Problem/Motivation
First a brief overview of our case:
1. We have a lot of entities of a custom entity type.
2. We have a view, which displays some of the properties of each entity in a single row. The view itself is tags-based cached.
3. This page has a really high access frequency rate.
4. Additionally we have a drush command, which is executed each minute once. This drush command triggers a service, which might change some of the entites and save them with a new revision, even create a couple of revisions at once. Currently this process takes up to couple of seconds.
Now here is what we've observed:
1. An entity which is shown on the view has been saved with the changed timestamp 1473263761, which is the REQUEST_TIME of the execution of the drush command, which is not equal to time().
2. The cache entry for the views field of this entity has a created timestamp 1473263765.398, which is estimated with microtime(). You might say 4 seconds after the entity has been saved, but this would not be correct, as the entity changed timestamp is set through REQUEST_TIME and the service might need a couple of seconds to come to the point of saving the entity.
3. The entity was originally in revision 20.
4. The drush command created revisions 21 and 22.
5. On the views page we are still seeing the entity in the revision 20, for which the new views field cache entry has been created instead for the revision 22.
I think this is not a problem with views but with the cache system.
I could not explain how this exactly happens but I guess this should be reproducible.
Proposed resolution
none.
Possibly resolved by these issues. See #25
- #3018203: Support delayed cache tag invalidation
- #2966607: Invalidating 'node_list' and other broad cache tags early in a transaction severely increases lock wait time and probability of deadlock
- #2996615: Transaction support for cache (tags) invalidation
Remaining tasks
Confirm this is still a problem.
Find a way to reproduce it.
User interface changes
none.
API changes
none.
Data model changes
none.
Comment | File | Size | Author |
---|---|---|---|
#22 | 2796629-patch-apply-fail.txt | 131 bytes | needs-review-queue-bot |
#7 | 2796629-7.patch | 754 bytes | hchonov |
Comments
Comment #2
hchonovComment #4
BerdirIs this still an issue after we improved the loadUncached() method?
This might be a duplicate of #1679344: Race condition in node_save() when not using DB for cache_field
Comment #5
hchonovThe problem is this has happened only once, so I am unfortunately unable of reproducing it, but I don't think that it is related to loadUnchanged or to the other issue.
The only thing I could think of is that during loading the page the entity has been loaded in the static cache with revision 20 and before rendering the page in the background that entity has been saved with two new revisions and therefore the cached view has been invalidated but because we've already loaded the entity in the previous revision the view will be rendered with it and therefore we'll create again the previous actually already obsolete cache entry. In order to fix this case I could think of only one solution and it is that we retrieve all cache tag invalidations on the beginning of a request and when creating cache entries check if the cache tag invalidations required for a cache entry have changed meanwhile and if so then skip caching the entry, because in such case we could conclude that the entry has been created based on an obsolete data.
Comment #6
hchonovDoes this sound as a reasonable explanation of the observed problem?
Comment #7
hchonovI've encountered this problem again while I was debugging and now I was able to identify the place where the problem was caused.

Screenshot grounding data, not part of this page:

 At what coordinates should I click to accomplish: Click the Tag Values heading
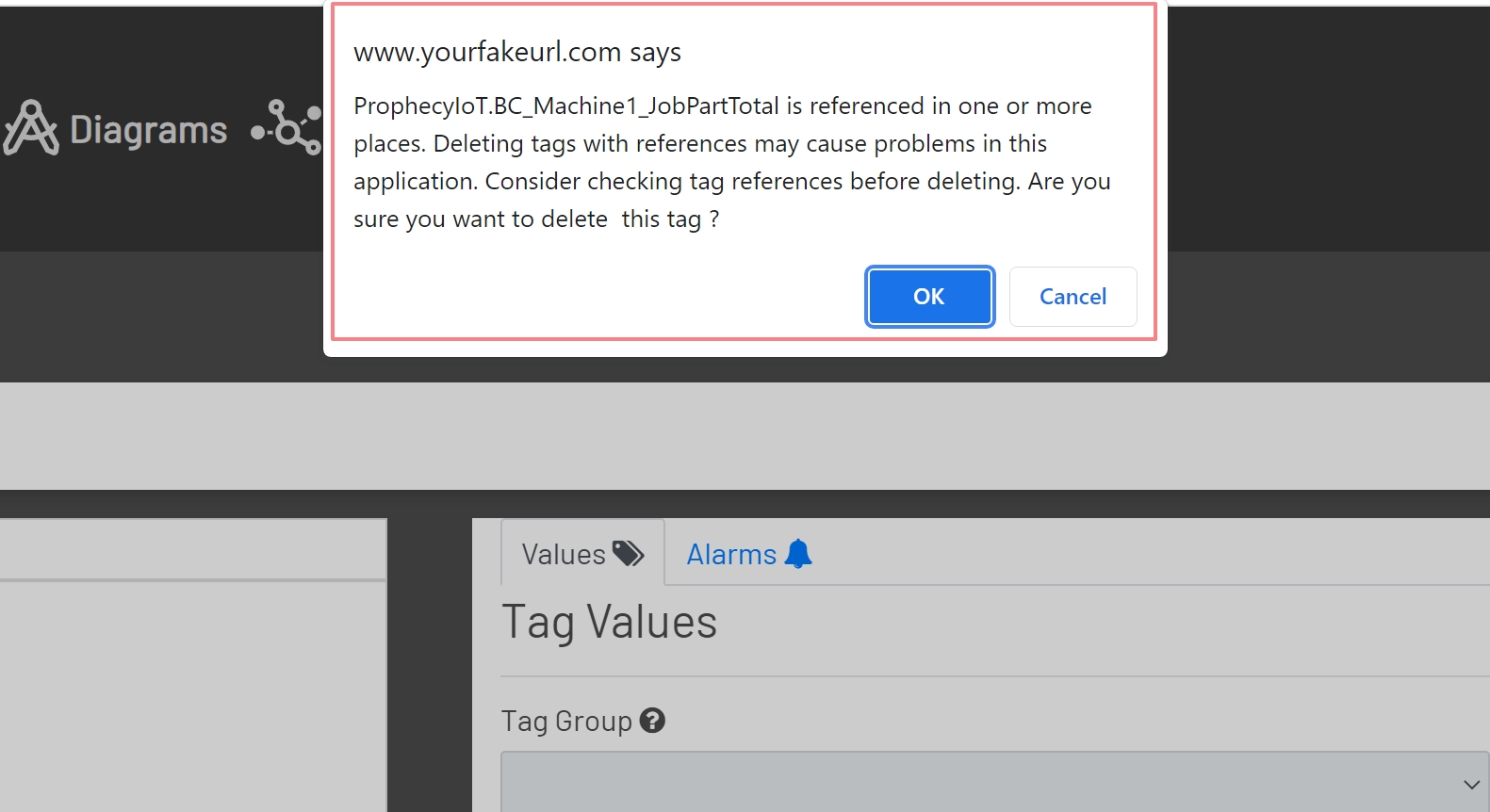(609, 622)
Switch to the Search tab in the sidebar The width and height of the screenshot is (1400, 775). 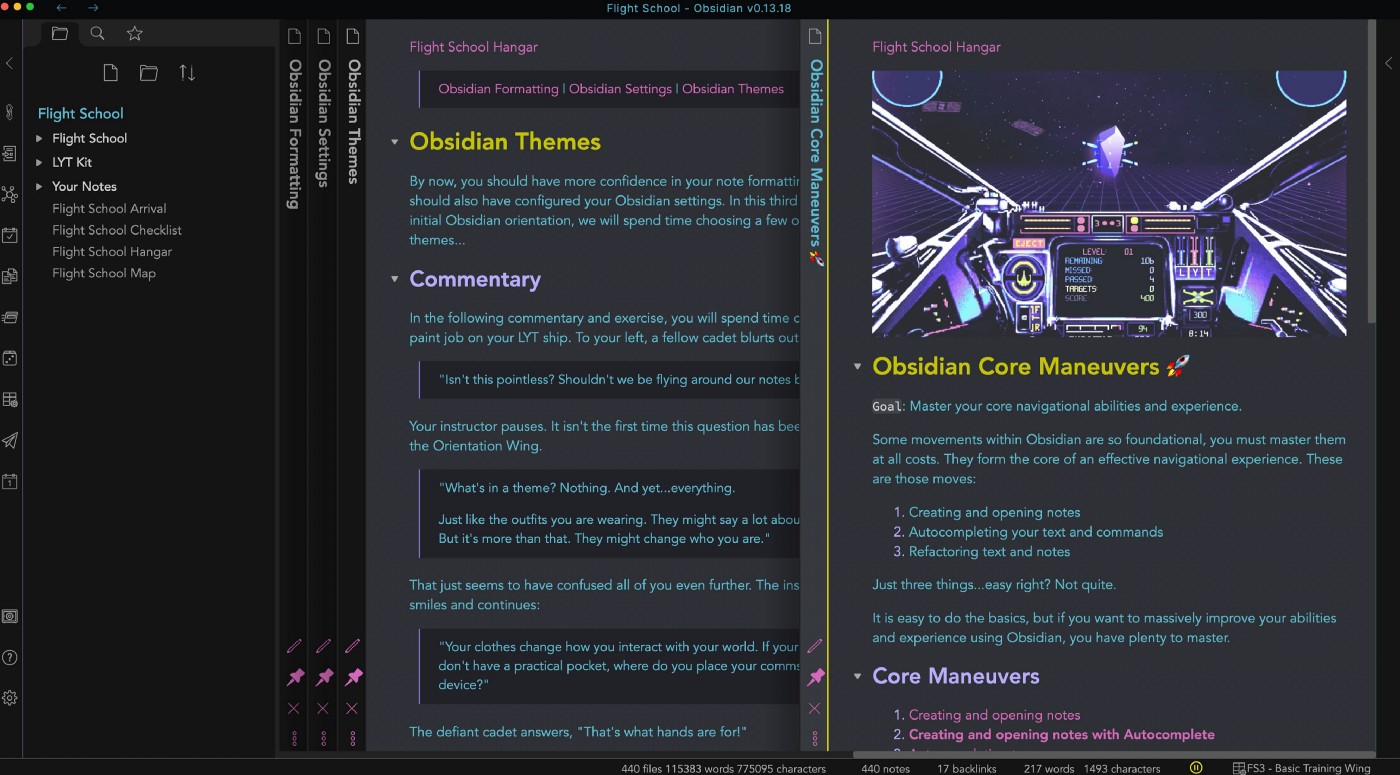click(x=97, y=33)
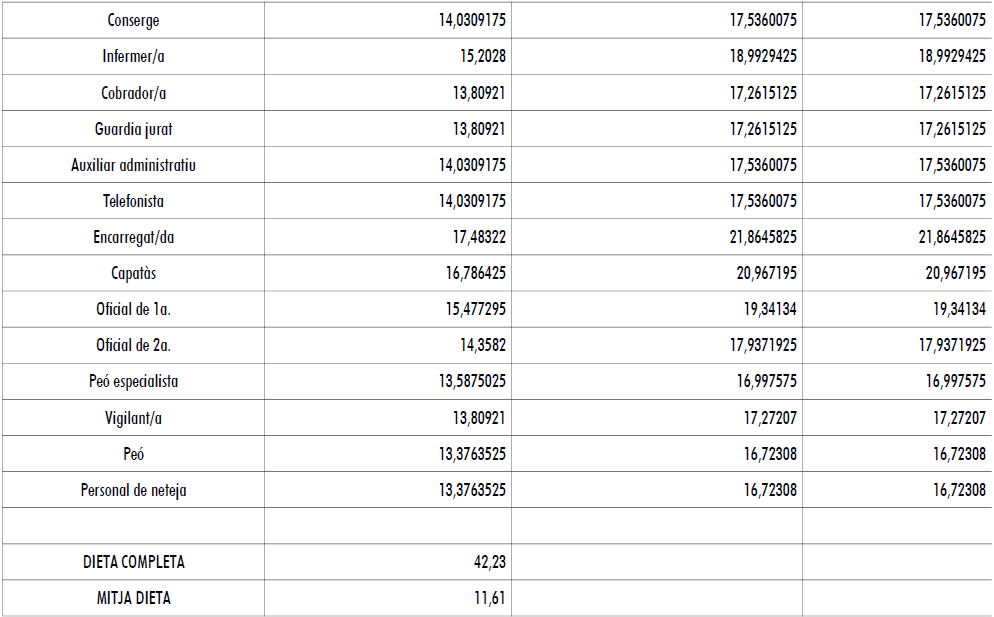
Task: Click the Oficial de 1a. cell
Action: tap(133, 309)
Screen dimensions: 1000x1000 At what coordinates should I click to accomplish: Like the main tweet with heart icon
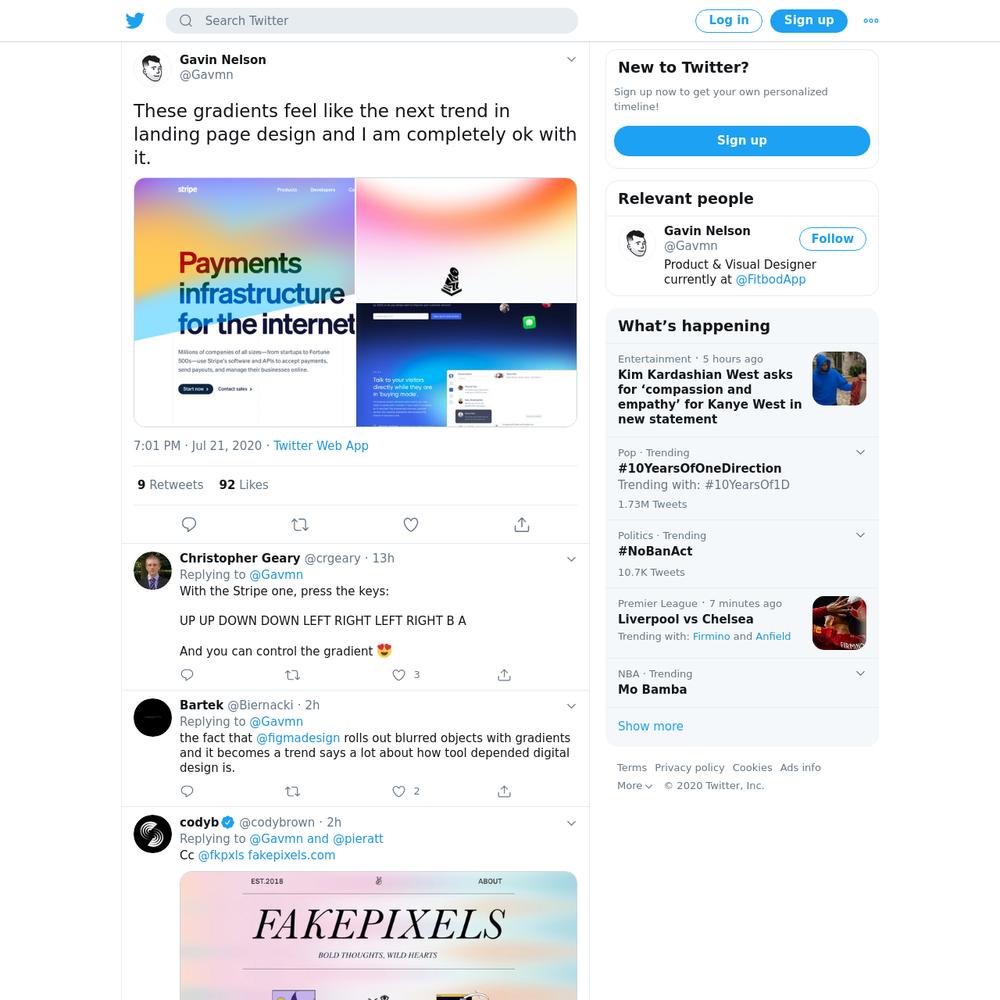point(411,524)
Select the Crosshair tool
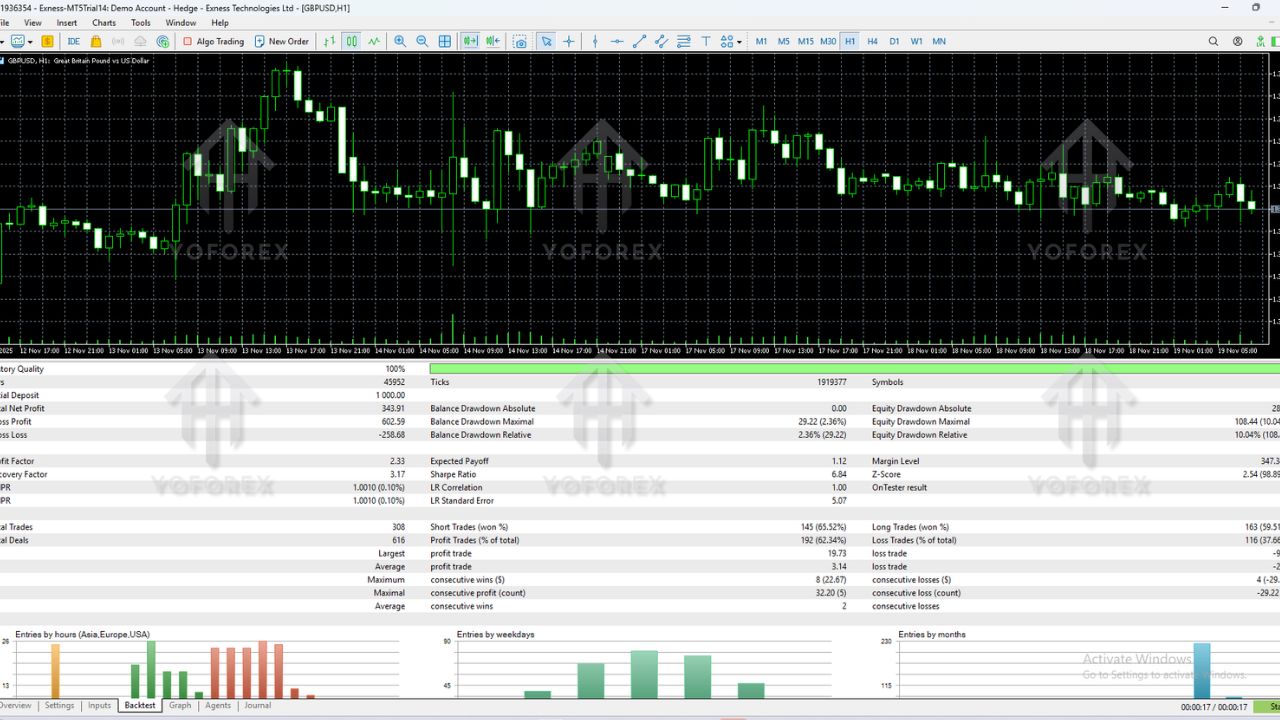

In \Drupal\Core\Cache\DatabaseCacheTagsChecksum::invalidateTags() the cache tags are being invalidated only once per request which means that if an entity view is being loaded in a concurrent process right in the middle between two entity saves of another process then both the entity and its rendered view will be cached and not invalidated anymore. I perfectly understand the idea and the goal of writing invalidations for a specific tag only once during a request in order to save resources, but the more complex and slow the system is, the higher the probability of introducing such race conditions will be. I would say it is better that we remove this optimisation instead of having a place which might be causing cache entries not to be invalidated.
Comment #8
BerdirWe discussed this already in another issue where you had cache issues. The optimization there is pretty critical, for example each menu link invalidates is menu on save IIRC, so doing a menu rebuild can do hundreds of cache invalidations of the same tag.
Note that this static cache is updated when a cache entry with such a cache tag is
loaded(written actually, not loaded IIRC).Comment #9
hchonovI understand that in this case we will cause a lot of update queries, but this example is something that is not occurring that frequently and on each request, while the use case I am describing might be occurring all the time on each request. Isn't this than more critical?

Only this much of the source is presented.